In September 2007, the Public Protector announced that it would investigate the flower purchase and other allegations of improper conduct against Gigaba, especially an allegation that he had used his ministry office to establish the private Malusi Gigaba Institute of Leadership and to pay associated travel expenses. But the investigation was long delayed; it was not closed until February 2009, when the incumbent Public Protector, Lawrence Mushwana, reported that there was no evidence of wrongdoing. However, Mushwana noted that Gigaba did not "cooperate properly at all" with the investigation and recommended that the Speaker of the National Assembly should follow up on his non-compliance.

==== Polokwane conference ====
At the ANC's 52nd National Conference, held in Polokwane in December 2007, Gigaba was elected to a second term on the ANC National Executive Committee, ranked thirteenth of 80 members by number of votes received. Zuma unseated Mbeki as ANC president at the same conference, and observers described Gigaba as "seamlessly" switching alliances from Mbeki to Zuma in pursuit of his own political ambitions.

=== Public Enterprises: 2010–2014 ===
On 31 October 2010, in a major reshuffle, President Zuma promoted Gigaba to the cabinet, where he replaced Barbara Hogan as Minister of Public Enterprises. He was deputised by Ben Martins, and from 2012 by Gratitude Magwanishe.

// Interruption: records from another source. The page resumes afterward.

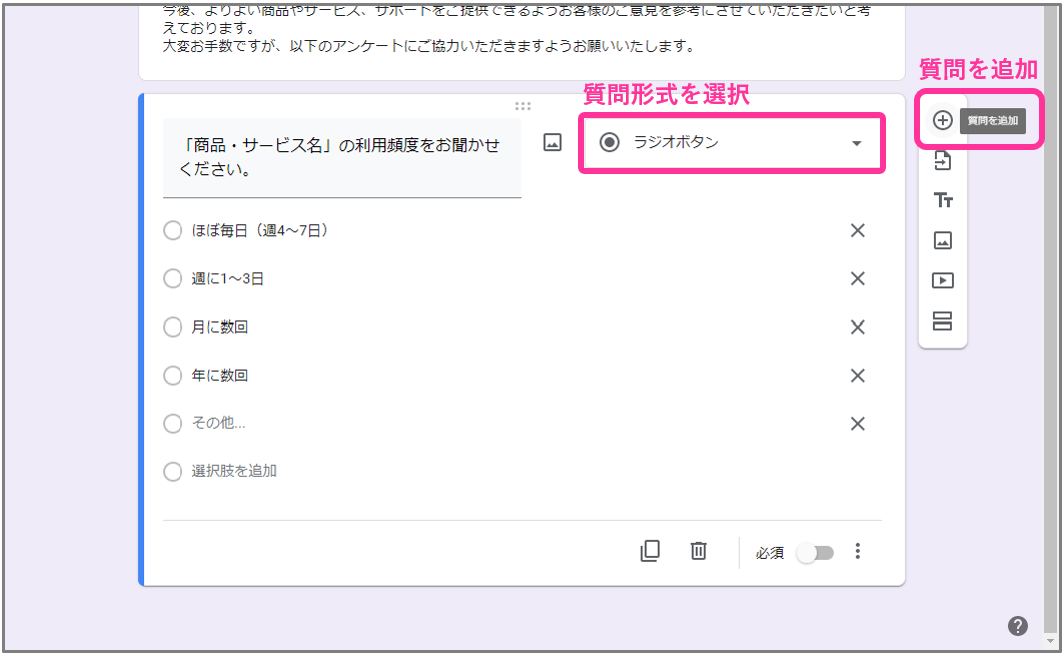
Task: Delete the question with the trash icon
Action: (x=698, y=551)
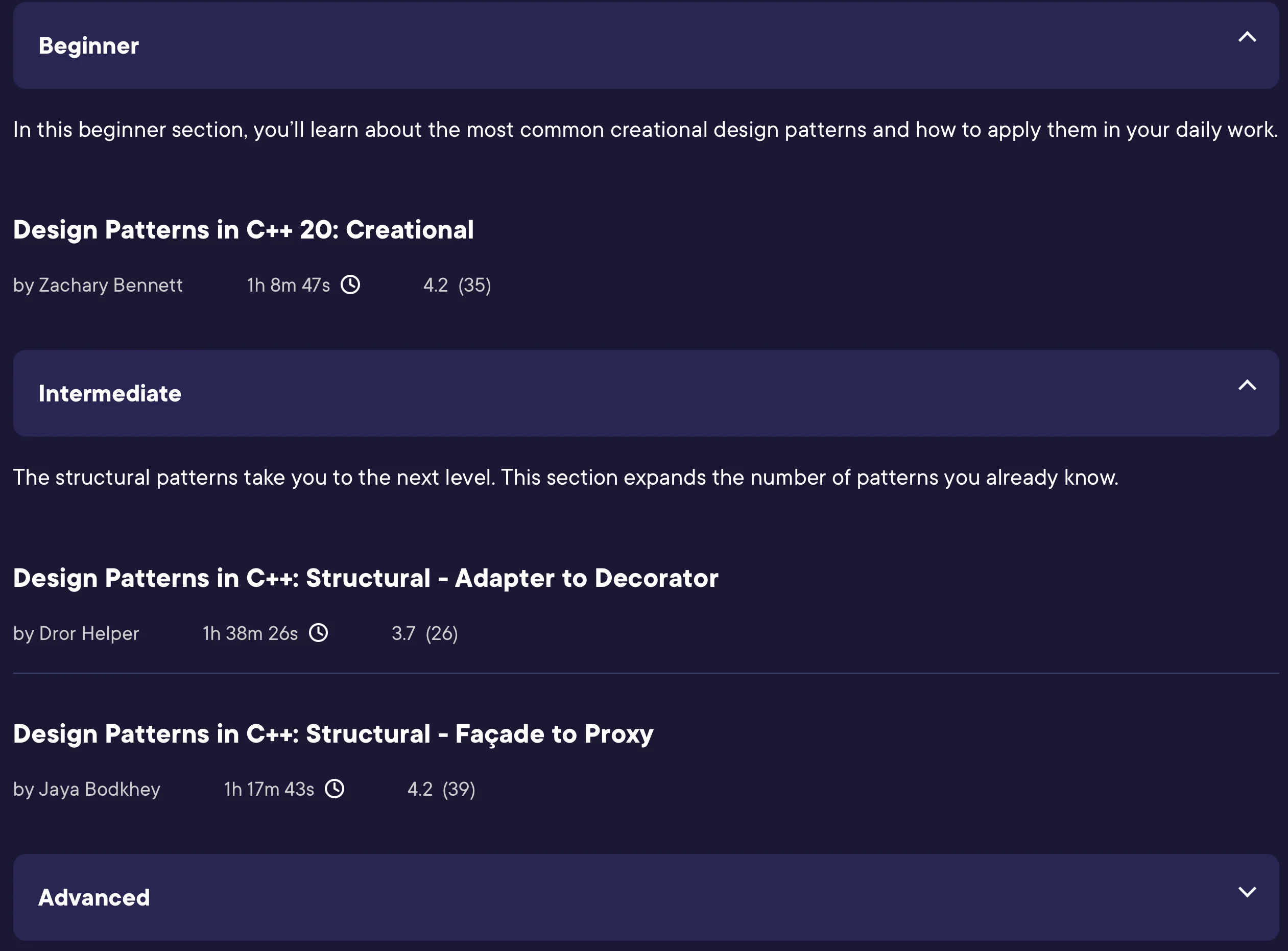
Task: Click the 4.2 (39) rating of the Façade to Proxy course
Action: [441, 789]
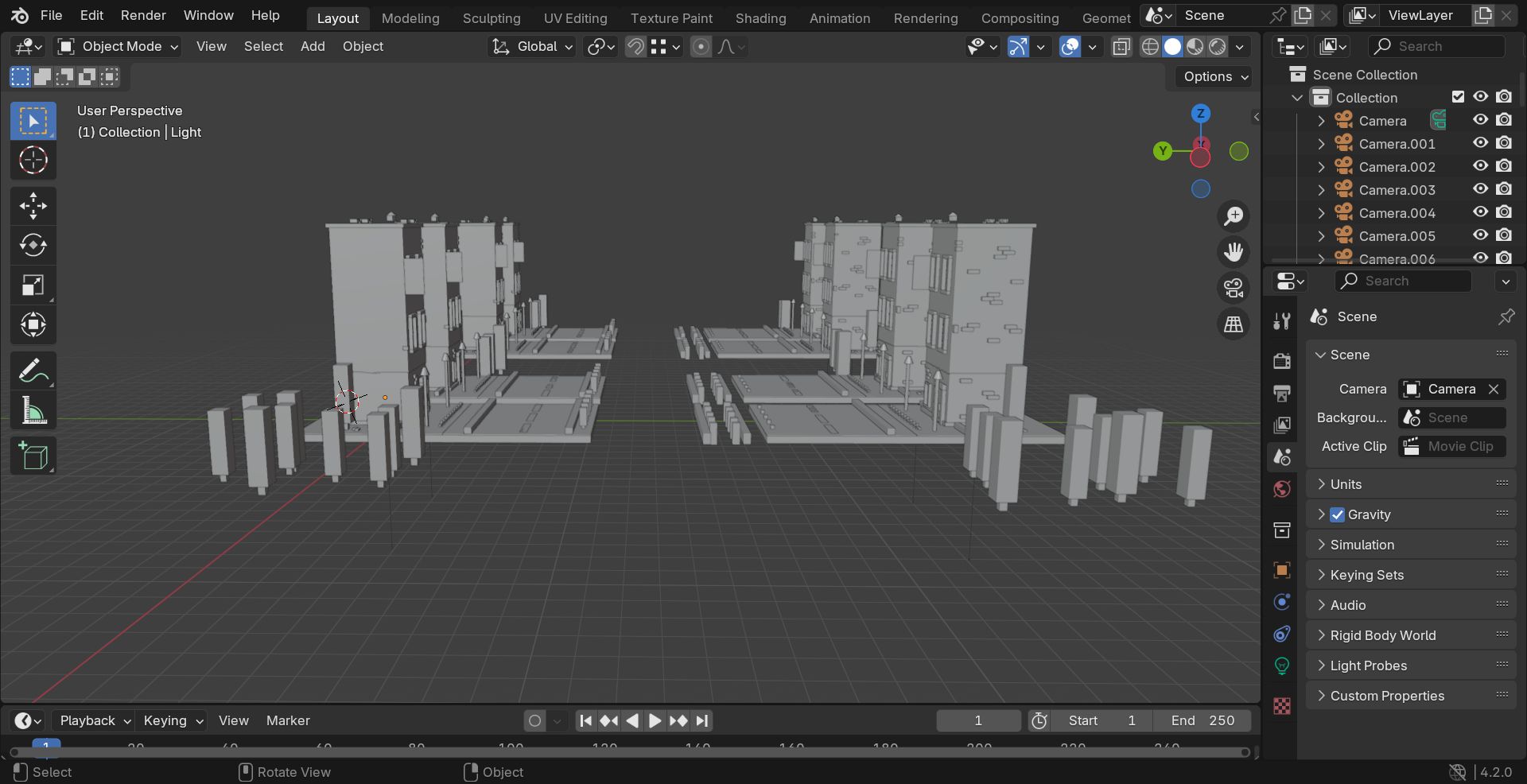The image size is (1527, 784).
Task: Toggle camera view in viewport
Action: [x=1234, y=287]
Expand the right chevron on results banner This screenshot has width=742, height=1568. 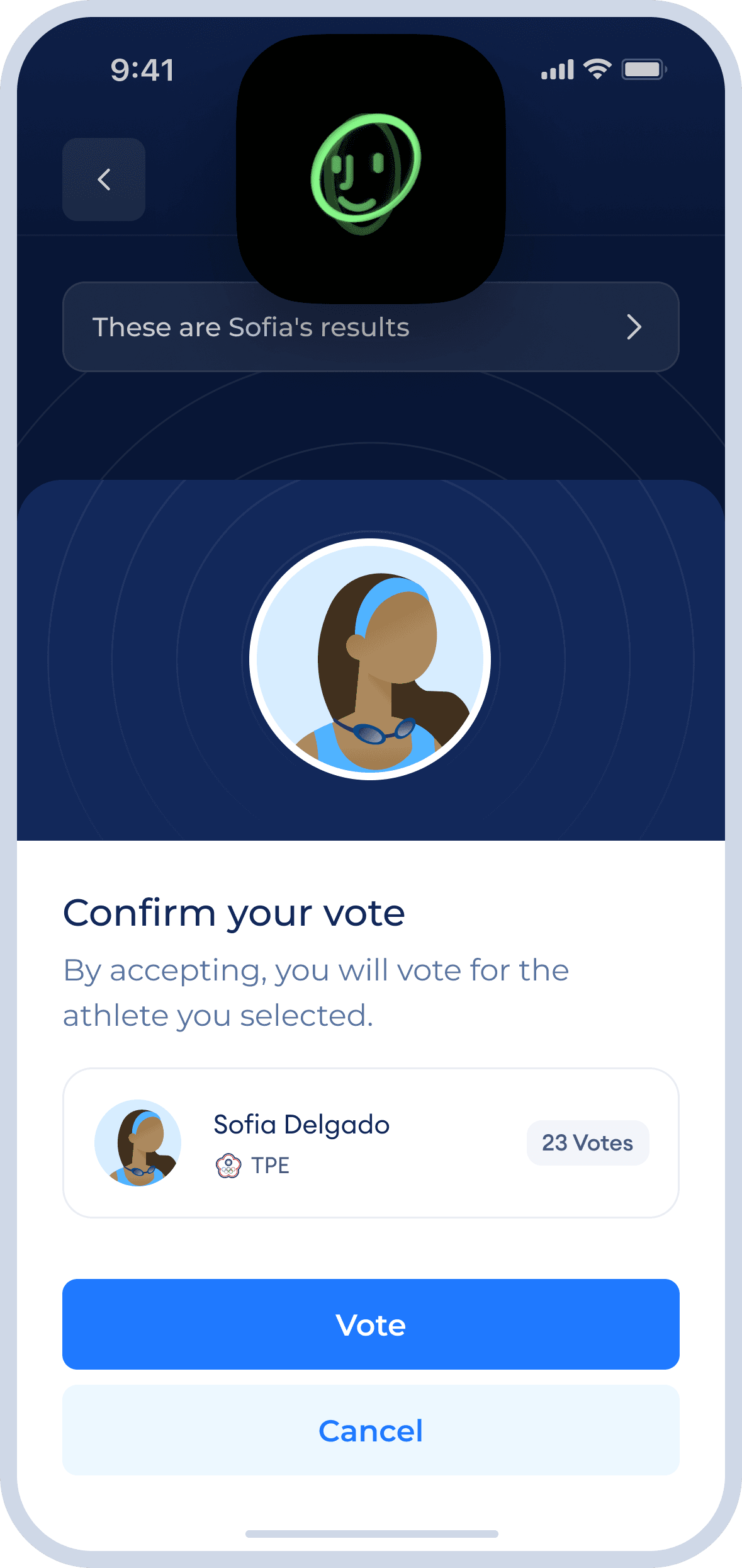[634, 327]
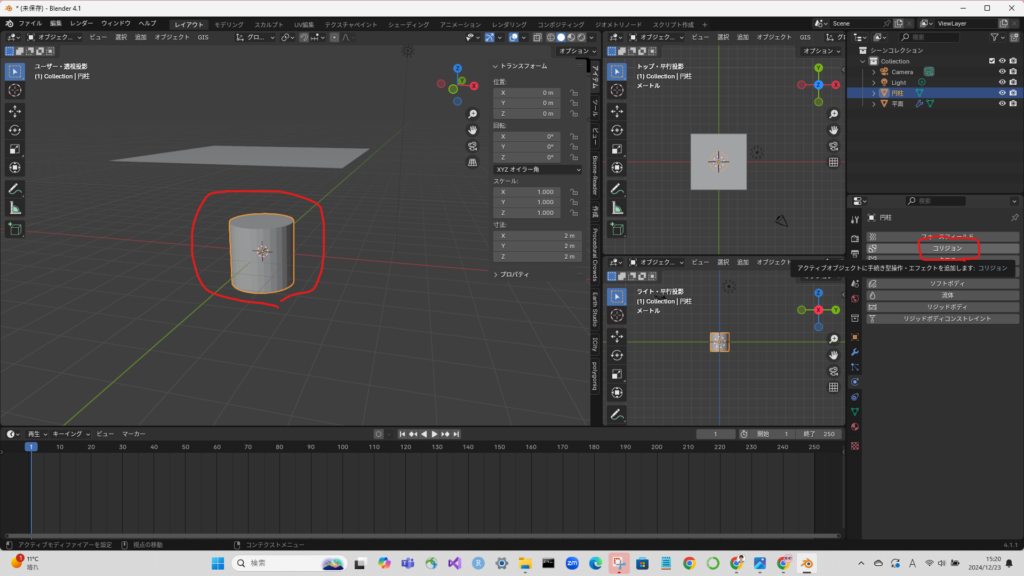Hide the Camera object in outliner
1024x576 pixels.
[1001, 72]
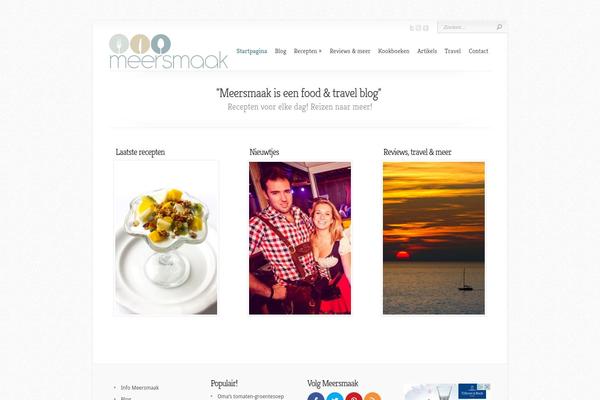Click the search magnifier icon
The image size is (600, 400).
pyautogui.click(x=499, y=27)
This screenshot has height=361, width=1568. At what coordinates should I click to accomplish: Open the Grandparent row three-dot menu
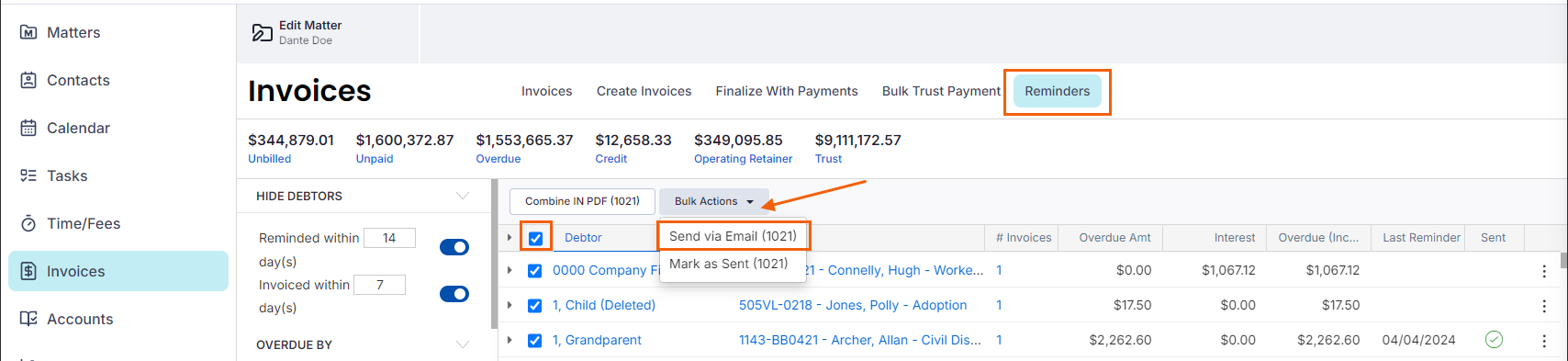[x=1543, y=340]
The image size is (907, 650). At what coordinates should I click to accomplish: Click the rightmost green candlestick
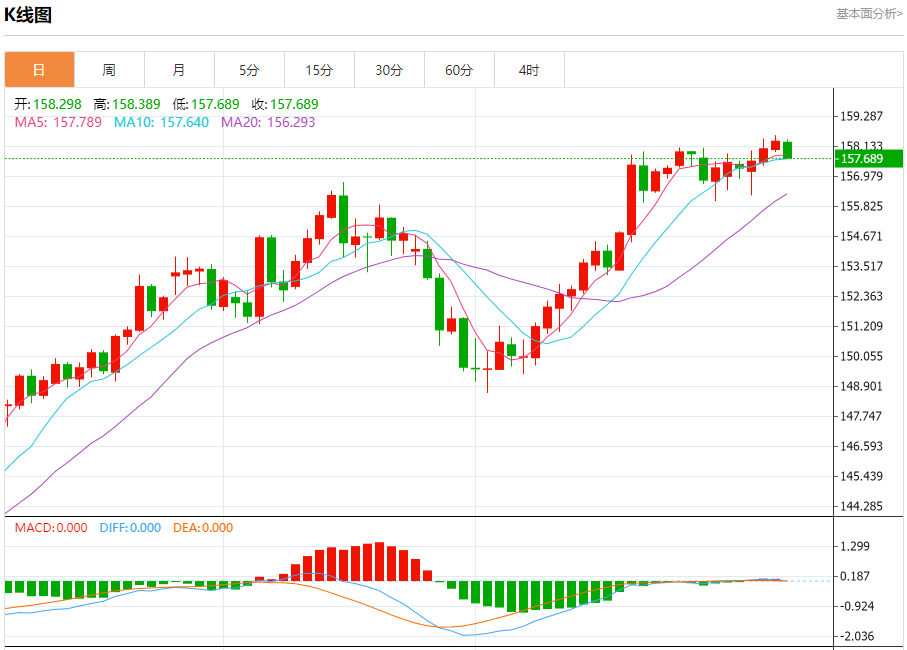(788, 150)
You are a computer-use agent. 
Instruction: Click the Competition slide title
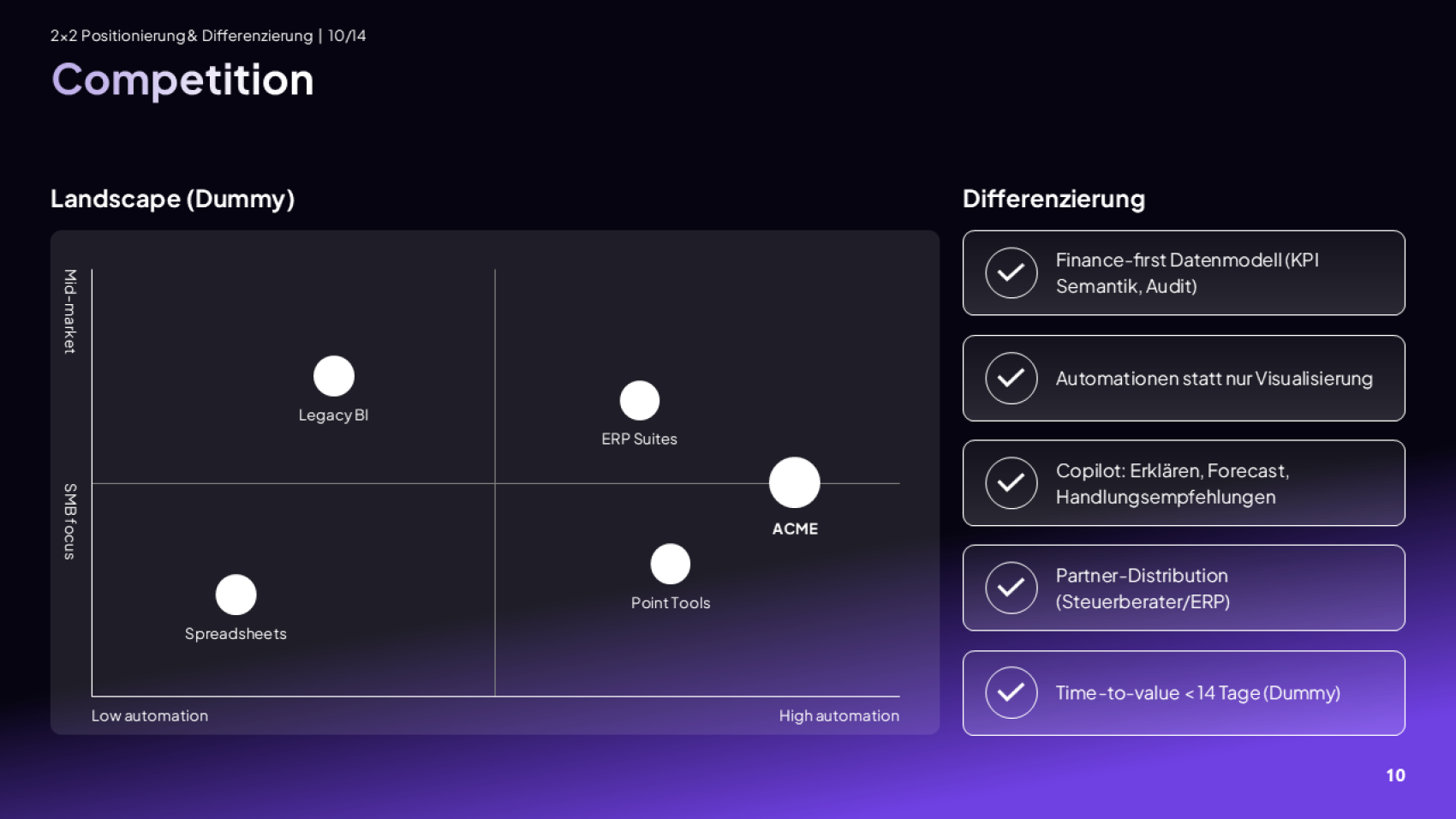pyautogui.click(x=182, y=80)
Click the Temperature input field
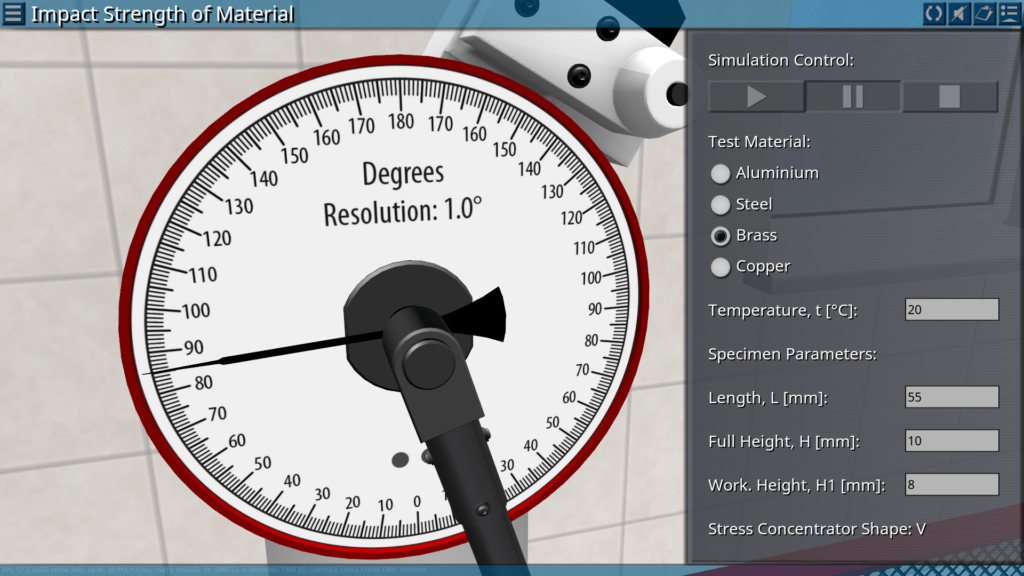The width and height of the screenshot is (1024, 576). pyautogui.click(x=951, y=310)
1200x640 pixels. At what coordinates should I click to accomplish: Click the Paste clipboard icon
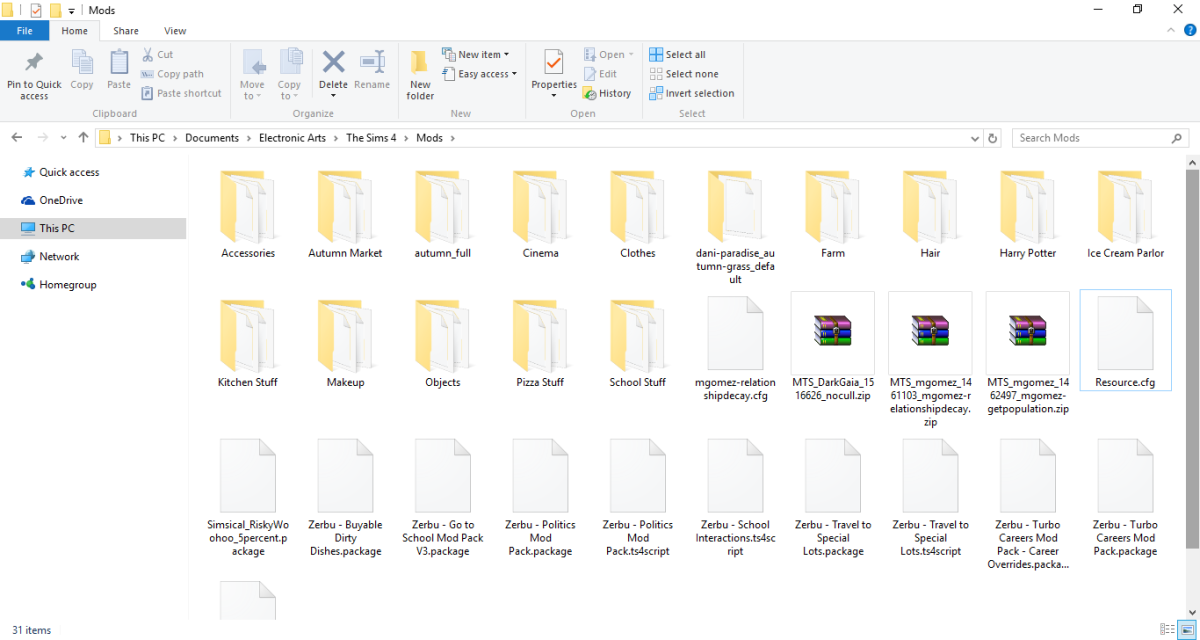coord(119,65)
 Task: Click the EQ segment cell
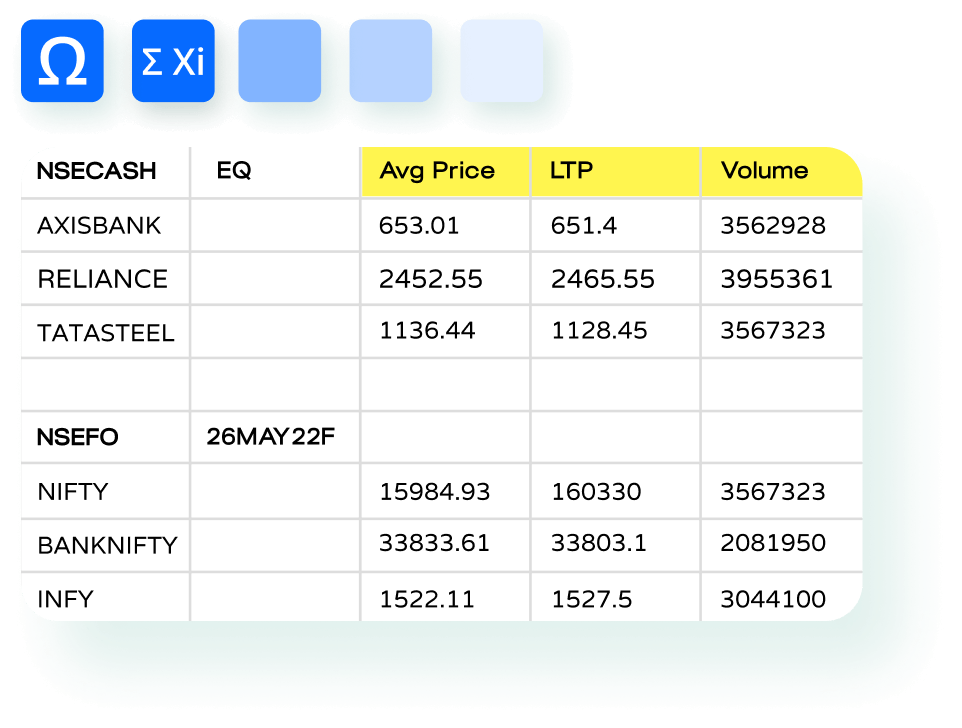[234, 171]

From the outset of his tenure, he was noted for his overtly interventionist stance with respect to the governance of state-owned entities, which supporters linked to the ANC's policy of state-driven economic growth. However, in 2011, he was the first cabinet member, other than mining minister Susan Shabangu, openly to oppose the ANC Youth League's new pro-nationalisation mining policy. In August 2011, he told a meeting of the American Chamber of Commerce that the nationalisation debate "harms the good image and investments of the country". The league issued a strong rebuke of Gigaba in response, for which league secretary-general Sindiso Magaqa faced disciplinary sanctions. In what was viewed as a pro-Zuma gesture, Gigaba continued to criticise the incumbent leadership of the league under Julius Malema, later describing them as anarchists.

==== Alleged state capture ====
Gigaba's tenure in the public enterprises portfolio became highly contentious in the late 2010s due to revelations that massive corruption had occurred at state-owned enterprises during the same period, in what was later commonly referred to as state capture. The corruption was often alleged to have benefitted companies linked to the Gupta brothers, and Gigaba was a known associate of the Guptas and had visited their Saxonwold compound on several occasions. The opposition Economic Freedom Fighters (EFF) and other critics described Gigaba as having been an "architect of state capture", "the engine of state capture", and "a Gupta stooge". Betrayal of the Promise, a seminal State Capacity Research Project paper on state capture, said that Gigaba had inaugurated the "systematic reconfiguring" of state-owned enterprises such that their governance structures "became broadly representative of 'Gupta-Zuma' interests".

In particular, Gigaba was accused of undermining the governance of state-owned enterprises by appointing Gupta associates to board or executive positions, where they oversaw spectacular procurement irregularities, and by directly pressuring incumbents to channel procurement funds to Gupta-linked companies. Frequently mentioned in the first regard was Gigaba's role in appointing Dudu Myeni as South African Airways (SAA) chairperson, Brian Molefe and Siyabonga Gama as Transnet chief executives, Rafique Bagus as Alexcor chairperson, and Iqbal Sharma, Salim Essa's business partner, as a Transnet director. He also spearheaded a controversial overhaul of Eskom's board, which the Portfolio Committee on Public Enterprises later questioned. Commenting on such appointments, Gigaba said in 2017 that, "If I'd known then some of the things I know now, I would have done some things differently". In the second regard, Denel chief executive Riaz Salojee testified that Gigaba had introduced executives to the Gupta family and had personally pressured him to grant Denel contracts to Gupta-linked companies. Cheryl Carolus, Myeni's predecessor as SAA chairperson, gave similar testimony.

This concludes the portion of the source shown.